Londres. Los inversionistas volcaron grandes volúmenes de efectivo a acciones y bonos de mercados emergentes la semana pasada, dijo este viernes Bank of America Merrill Lynch (BAML), por expectativas de que una política monetaria expansiva en Estados Unidos podría debilitar al dólar.

Los flujos a bonos sumaron US$11.100 millones, la cifra más alta desde mayo de 2018; US$4.300 millones fueron a acciones y US$400 millones se retiraron de los metales preciosos, el primer descenso en nueve semanas.

También fue la mayor semana de inyección de flujos en tres años a bonos de alto rendimiento con US$4.800 millones y a deuda de mercado emergente con US$4.400 millones.

El reporte se basó en datos de la plataforma de seguimiento de fondos EPFR, compilados de miércoles a miércoles.

BAML destacó que desde el 2 de enero los inversores han comprado US$36.000 millones de bonos y vendido US$10.000 millones en acciones.

BAML destacó que desde el 2 de enero los inversores han comprado US$36.000 millones de bonos y vendido US$10.000 millones en acciones.

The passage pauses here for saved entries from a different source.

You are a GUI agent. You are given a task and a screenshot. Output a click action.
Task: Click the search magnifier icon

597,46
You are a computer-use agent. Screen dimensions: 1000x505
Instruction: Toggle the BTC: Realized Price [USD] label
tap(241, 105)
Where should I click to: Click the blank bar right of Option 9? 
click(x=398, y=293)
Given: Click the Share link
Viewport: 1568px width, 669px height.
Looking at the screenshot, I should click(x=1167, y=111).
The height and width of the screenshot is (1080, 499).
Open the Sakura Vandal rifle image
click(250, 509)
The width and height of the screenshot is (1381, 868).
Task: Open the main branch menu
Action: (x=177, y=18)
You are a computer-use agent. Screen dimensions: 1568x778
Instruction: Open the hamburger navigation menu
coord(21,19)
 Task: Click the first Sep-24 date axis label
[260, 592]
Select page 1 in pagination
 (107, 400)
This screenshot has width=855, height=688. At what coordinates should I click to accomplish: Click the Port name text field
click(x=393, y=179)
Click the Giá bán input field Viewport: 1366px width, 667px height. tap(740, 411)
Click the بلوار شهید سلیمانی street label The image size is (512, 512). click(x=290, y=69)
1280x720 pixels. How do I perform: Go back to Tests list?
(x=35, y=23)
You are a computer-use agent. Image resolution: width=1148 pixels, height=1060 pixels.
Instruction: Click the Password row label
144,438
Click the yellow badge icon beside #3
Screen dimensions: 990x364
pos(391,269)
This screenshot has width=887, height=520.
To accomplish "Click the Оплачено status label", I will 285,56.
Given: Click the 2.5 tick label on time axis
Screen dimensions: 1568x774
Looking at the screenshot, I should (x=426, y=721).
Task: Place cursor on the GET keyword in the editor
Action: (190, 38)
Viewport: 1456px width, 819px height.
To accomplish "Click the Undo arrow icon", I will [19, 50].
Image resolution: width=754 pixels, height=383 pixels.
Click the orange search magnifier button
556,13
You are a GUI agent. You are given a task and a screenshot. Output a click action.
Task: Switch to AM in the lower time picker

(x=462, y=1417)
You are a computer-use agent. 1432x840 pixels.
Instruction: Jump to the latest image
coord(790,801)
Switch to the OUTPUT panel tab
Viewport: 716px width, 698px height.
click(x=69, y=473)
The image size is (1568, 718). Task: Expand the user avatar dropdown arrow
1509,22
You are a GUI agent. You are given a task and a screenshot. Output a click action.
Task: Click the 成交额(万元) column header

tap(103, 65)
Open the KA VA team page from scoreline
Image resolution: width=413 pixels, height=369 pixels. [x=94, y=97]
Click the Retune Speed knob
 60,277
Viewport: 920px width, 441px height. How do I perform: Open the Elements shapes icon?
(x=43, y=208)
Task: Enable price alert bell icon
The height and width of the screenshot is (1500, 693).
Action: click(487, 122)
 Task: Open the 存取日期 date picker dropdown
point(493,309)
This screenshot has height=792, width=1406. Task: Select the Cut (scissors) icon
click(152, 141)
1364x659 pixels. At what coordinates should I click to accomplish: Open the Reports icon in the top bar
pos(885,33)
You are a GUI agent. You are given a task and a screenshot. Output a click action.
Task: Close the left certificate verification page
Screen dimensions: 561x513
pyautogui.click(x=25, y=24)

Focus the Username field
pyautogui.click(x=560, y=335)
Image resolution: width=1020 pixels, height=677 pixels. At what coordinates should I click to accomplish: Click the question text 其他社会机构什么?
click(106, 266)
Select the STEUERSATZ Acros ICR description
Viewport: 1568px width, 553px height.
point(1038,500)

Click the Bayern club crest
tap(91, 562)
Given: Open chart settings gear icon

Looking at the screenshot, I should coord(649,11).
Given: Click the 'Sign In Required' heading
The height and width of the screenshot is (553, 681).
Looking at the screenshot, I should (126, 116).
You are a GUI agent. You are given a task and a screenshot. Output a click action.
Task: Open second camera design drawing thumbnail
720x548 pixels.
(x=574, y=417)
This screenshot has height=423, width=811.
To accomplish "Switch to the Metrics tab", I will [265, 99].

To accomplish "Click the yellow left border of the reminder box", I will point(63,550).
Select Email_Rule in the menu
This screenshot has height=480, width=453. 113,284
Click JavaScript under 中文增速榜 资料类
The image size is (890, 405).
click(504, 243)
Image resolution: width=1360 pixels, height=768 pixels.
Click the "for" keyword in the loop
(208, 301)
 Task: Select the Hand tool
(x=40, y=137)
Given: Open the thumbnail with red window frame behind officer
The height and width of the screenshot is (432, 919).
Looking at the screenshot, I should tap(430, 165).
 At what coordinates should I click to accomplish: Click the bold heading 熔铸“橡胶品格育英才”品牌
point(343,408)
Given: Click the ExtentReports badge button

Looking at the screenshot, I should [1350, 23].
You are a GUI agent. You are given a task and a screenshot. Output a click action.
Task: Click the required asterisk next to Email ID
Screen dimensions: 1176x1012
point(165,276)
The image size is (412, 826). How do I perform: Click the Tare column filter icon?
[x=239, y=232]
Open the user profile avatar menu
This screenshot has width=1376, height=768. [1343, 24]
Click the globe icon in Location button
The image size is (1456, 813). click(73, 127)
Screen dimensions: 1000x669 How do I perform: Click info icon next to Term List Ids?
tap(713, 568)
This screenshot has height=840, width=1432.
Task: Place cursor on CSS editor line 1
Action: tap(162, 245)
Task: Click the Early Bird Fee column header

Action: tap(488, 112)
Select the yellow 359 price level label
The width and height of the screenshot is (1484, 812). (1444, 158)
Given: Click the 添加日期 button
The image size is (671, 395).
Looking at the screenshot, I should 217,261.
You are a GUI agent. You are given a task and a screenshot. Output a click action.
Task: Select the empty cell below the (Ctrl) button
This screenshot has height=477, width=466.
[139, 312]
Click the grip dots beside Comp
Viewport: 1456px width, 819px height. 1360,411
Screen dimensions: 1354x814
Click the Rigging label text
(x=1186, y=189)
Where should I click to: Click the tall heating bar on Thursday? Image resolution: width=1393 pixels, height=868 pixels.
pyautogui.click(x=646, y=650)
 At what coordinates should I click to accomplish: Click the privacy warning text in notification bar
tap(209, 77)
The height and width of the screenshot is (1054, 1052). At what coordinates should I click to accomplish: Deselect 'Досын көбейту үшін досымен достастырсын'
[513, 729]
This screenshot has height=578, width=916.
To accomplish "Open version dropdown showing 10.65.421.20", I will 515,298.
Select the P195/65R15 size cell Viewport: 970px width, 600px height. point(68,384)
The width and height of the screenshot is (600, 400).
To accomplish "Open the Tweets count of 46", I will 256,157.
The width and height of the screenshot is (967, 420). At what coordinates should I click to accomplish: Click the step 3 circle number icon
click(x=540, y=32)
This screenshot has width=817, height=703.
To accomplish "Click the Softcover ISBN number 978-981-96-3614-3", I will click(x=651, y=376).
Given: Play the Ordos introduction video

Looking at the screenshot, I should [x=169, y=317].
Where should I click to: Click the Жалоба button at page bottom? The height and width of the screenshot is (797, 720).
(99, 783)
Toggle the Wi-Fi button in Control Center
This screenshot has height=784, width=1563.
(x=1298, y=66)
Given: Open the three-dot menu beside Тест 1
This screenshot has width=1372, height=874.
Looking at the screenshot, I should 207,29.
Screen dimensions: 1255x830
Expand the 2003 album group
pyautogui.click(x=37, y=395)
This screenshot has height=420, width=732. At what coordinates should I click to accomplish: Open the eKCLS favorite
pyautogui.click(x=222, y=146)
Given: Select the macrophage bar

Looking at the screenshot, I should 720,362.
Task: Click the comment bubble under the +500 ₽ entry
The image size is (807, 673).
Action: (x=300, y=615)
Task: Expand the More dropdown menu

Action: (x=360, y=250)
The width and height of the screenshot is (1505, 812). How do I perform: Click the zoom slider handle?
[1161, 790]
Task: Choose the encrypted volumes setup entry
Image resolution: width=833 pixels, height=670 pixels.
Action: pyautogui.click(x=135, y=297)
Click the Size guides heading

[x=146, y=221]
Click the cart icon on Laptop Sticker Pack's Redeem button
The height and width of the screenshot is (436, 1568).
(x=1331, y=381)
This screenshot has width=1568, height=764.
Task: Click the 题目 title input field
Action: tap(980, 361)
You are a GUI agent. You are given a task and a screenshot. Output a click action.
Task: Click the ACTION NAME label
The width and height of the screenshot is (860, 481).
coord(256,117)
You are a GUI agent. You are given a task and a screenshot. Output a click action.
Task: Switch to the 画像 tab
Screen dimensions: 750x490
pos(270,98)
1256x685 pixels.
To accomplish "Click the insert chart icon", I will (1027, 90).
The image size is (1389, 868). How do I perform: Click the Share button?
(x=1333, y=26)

Entre las clases de activos de riesgo, se adquirieron US$16.000 millones en acciones de mercado emergentes y se vendieron US$26.000 millones y US$7.000 millones en papeles estadounidenses y europeos, respectivamente.

Los inversores han aumentando sus inversiones en acciones y bonos de mercado emergente en los últimos meses frente a expectativas de que la Reserva Federal no subirá sus tasas de interés tan rápidamente como se pensaba, o que incluso podría ya no elevar los tipos.